Sunday, 7 August 2011

Monks at The Abbey of the Genesee bake bread

In between services at The Abbey of the Genesee, lights are off in the church, requiring time for a visitor's eyes to adjust to the darkness, even in daytime.
Unlike the soaring spaces of today's Catholic edifices, which are often brilliantly lit by natural light, this modest church is cave-like and medieval, finished in boulders and hand-hewn lumber interrupted by only a few nearly hidden windows.
The ancient and timeless effect at the abbey is reinforced by the sight of an elderly Trappist monk — one of only two left from the group that founded the abbey 60 years ago — dressed in a black, hooded scapular draped over a full-length white habit as he slowly walks through the fields surrounding the monastery or of a visiting Carmelite nun, covered head to toe in a flowing brown habit as she makes her way to the abbey's church.
And then there's Brother Paul Richards, dressed in worn jeans, short-sleeved shirt and a baseball cap.
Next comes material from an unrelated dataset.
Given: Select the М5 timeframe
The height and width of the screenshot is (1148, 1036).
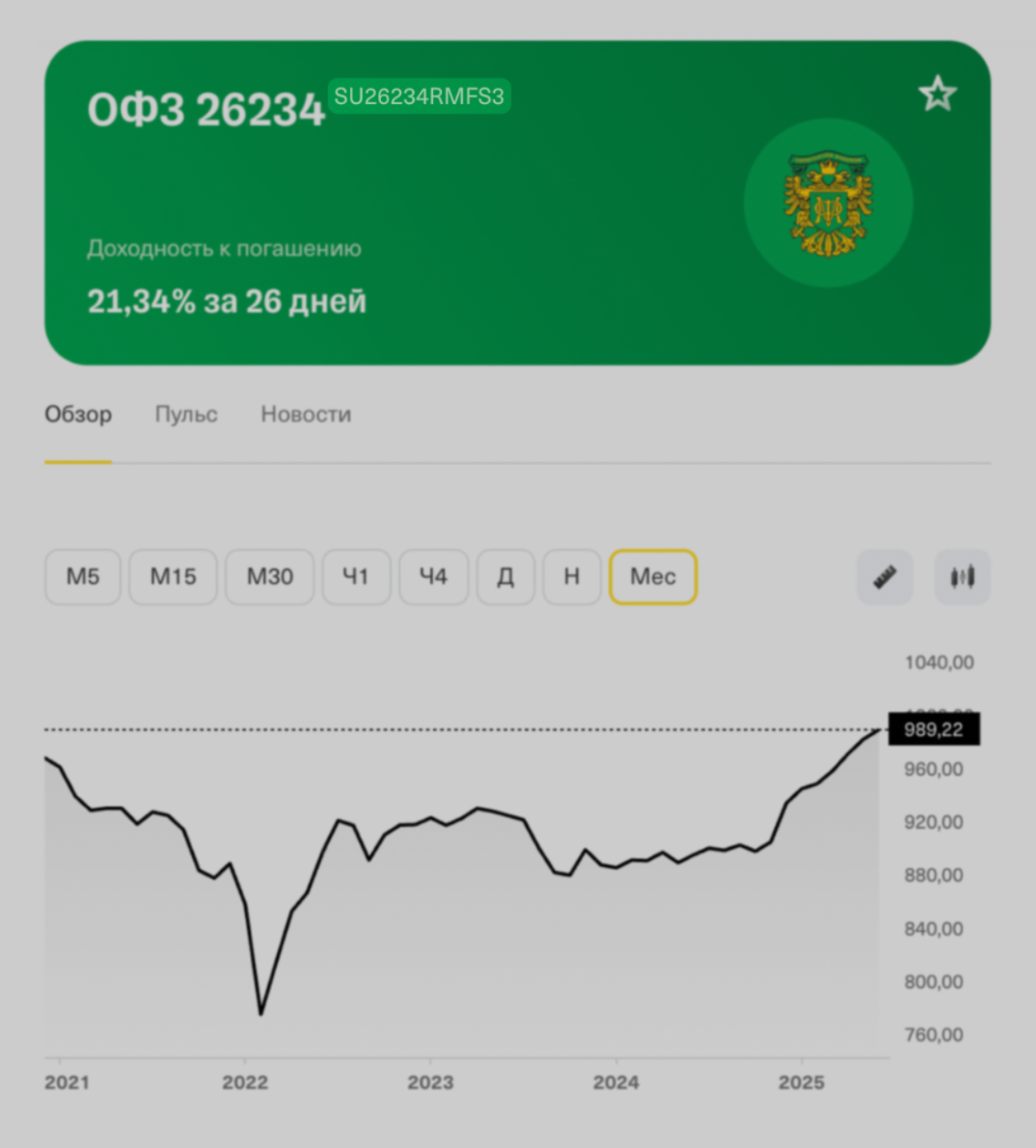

In charge of the monastery's online bread shop, he whizzes by in a red Jeep Cherokee from the busy Monks' Bread bakery behind the church to the newly repurposed storeroom a quarter mile away that is home to monksbread.com.
It's the online store's slow time, but you'd never know it by the speed of Brother Paul's movements. He nearly jumps from nut butter to honey to jam to flavored vinegars to show visitors specialty foods from local producers and products made by other Trappist orders that monksbread.com sells, along with its bread.
Some customers don't even request bread. Brother Paul explains that monksbread.com fills individual jar orders for the nut butter company in Nunda, which sells only cases through its online store.
Still clinging to medieval traditions, the cloistered monks in Livingston County are using 21st-century methods to make and market the bread that supports their religious order.
In the past few years, they've adopted British baking production standards, spending more than $100,000 on equipment and process upgrades so their goods can keep pace with the growing rigors required by Homeland Security and large-scale retail outlets.